The classification maps for three datasets are shown in Figure 10, Figure 11 and Figure 12. Each pixel with an unspecified category is used as the background and pixels with categories are predicted for comparison. Each figure contains a truth map and a presentation of the predictions from all models. In Figure 10, we can clearly see that the 2nd and 5th classes are better predicted by SCPnet.
In addition, to test the parameter sensitivity of the parameters, we evaluated four DG methods for cross-scene HSI classification and SCPnet under varying training ratios. Figure 13, Figure 14 and Figure 15 illustrate the results on three datasets, it can be seen that SCPNet consistently exhibits superior generalization across all datasets, demonstrating its robustness to fluctuations in the amount of available training data.
The training time and inference speed are indicative of the computational cost of a model. Accordingly, we measured the training time, testing time, and number of parameters for all models, as summarized in Table 11. SCPNet exhibits a relatively higher computational cost across all three datasets. Specifically, it contains approximately 38.88 M, 47.87 M, and 56.25 M parameters on the Houston, Pavia, and Indiana datasets, respectively, which are considerably larger than those of other approaches. This increase primarily stems from the inclusion of the pretrained language model and the 3D-CNNs used in the SSEM, which enhance feature expressiveness at the expense of additional computation. In terms of training and inference efficiency, SCPNet also requires longer training times (40.27 s, 139.22 s, and 221.39 s, respectively) and testing times (44.75 s, 53.45 s, and 92.31 s, respectively) per batch compared with most competing methods. However, this computational overhead is accompanied by notable improvements in classification accuracy and cross-scene generalization performance.

5. Conclusions

We propose the Semantic-aware Collaborative Parallel Network (SCPNet), a domain generalization network, for the cross-scene HSI classification. The key innovation of SCPNet lies in its dual-branch feature extraction modules and the construction of an optimized semantic space, which enable the model to collaboratively extract features and learn domain-invariant representations. Extensive experiments on three benchmark datasets confirm that SCPNet consistently outperforms state-of-the-art baselines, achieving robustness under varying training ratios and across heterogeneous domains. These findings highlight the scientific contribution of integrating semantic-aware learning with co-parallel feature extraction. However, the experiments on computational cost reveal that SCPNet requires substantial computational resources, mainly in terms of longer training and testing time as well as a larger number of model parameters. Nevertheless, these costs are acceptable considering the significant improvements in classification performance achieved by the proposed model. Future research may focus on incorporating prior knowledges from other modalities, or developing lightweight text and image encoders to further reduce the computational burden.

Author Contributions

Conceptualization, X.L. and X.Y.; methodology, C.J.; software, C.J.; validation, X.Y. and Y.T.; formal analysis, Y.T.; investigation, X.L.; resources, K.X.; data curation, C.J.; writing—original draft preparation, C.J. and Y.T.; writing—review and editing, X.L.; visualization, Y.T.; supervision, K.X.; project administration, X.Y.; funding acquisition, X.Y. All authors have read and agreed to the published version of the manuscript.

Funding

This project was supported by the open research fund of Heilongjiang Key Laboratory of Analysis on Machine Learning and Dynamic System (Grant No. HLJKL2503) and the Provincial and Ministerial Co-construction Collaborative Innovation Center Project for Sustainable Development of Urban and Rural Construction in Cold Regions (Grant No. HQ0024) and (Grant No. HQ0025).

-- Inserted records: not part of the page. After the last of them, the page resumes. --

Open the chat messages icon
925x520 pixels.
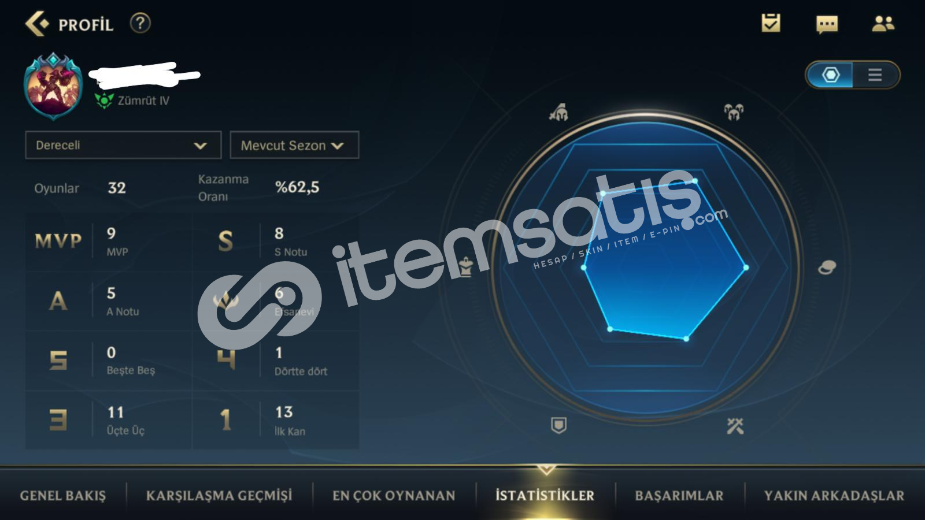point(827,24)
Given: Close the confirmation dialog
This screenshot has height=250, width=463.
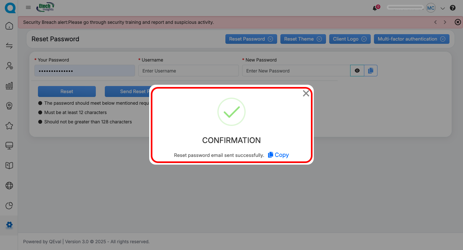Looking at the screenshot, I should [x=306, y=93].
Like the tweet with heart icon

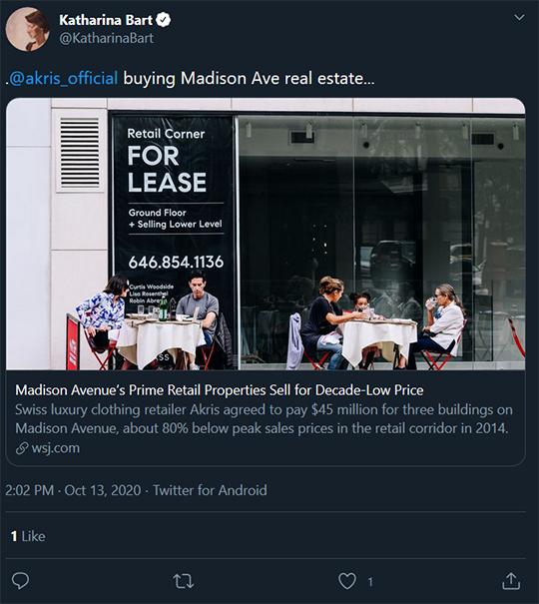347,581
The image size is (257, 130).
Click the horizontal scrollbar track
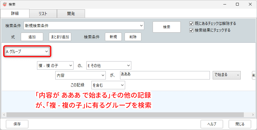click(126, 115)
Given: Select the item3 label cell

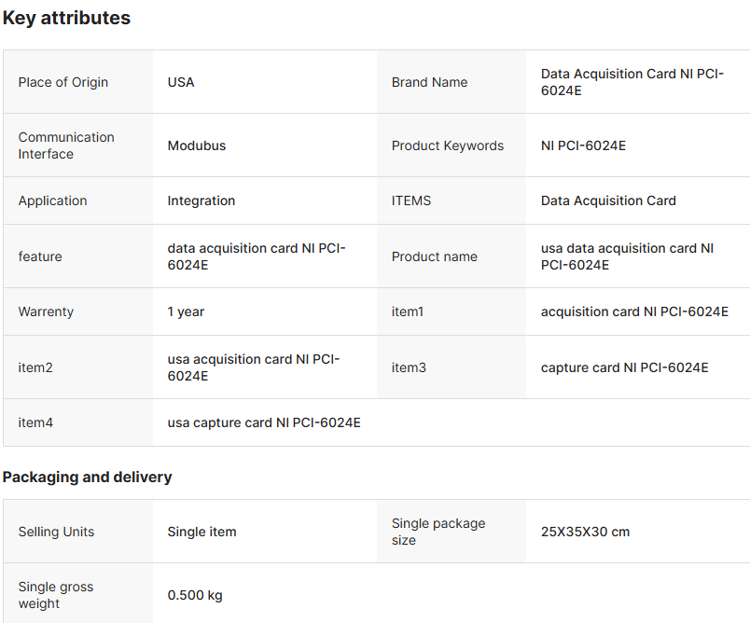Looking at the screenshot, I should pos(409,367).
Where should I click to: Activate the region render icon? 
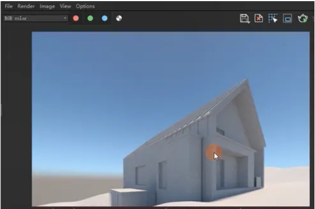(287, 19)
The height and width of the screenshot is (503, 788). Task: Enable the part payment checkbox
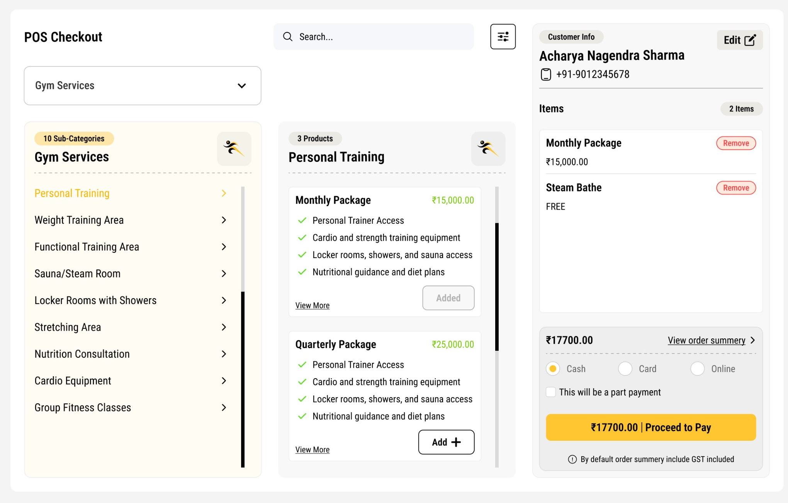pyautogui.click(x=551, y=392)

Institutional Review Board Statement

Not applicable.

Informed Consent Statement

Not applicable.

Data Availability Statement

Data are contained within the article.

Acknowledgments

The authors would like to express their gratitude to colleagues who provided valuable insights and technical assistance during the course of this research..

Conflicts of Interest

The authors declare no conflicts of interest.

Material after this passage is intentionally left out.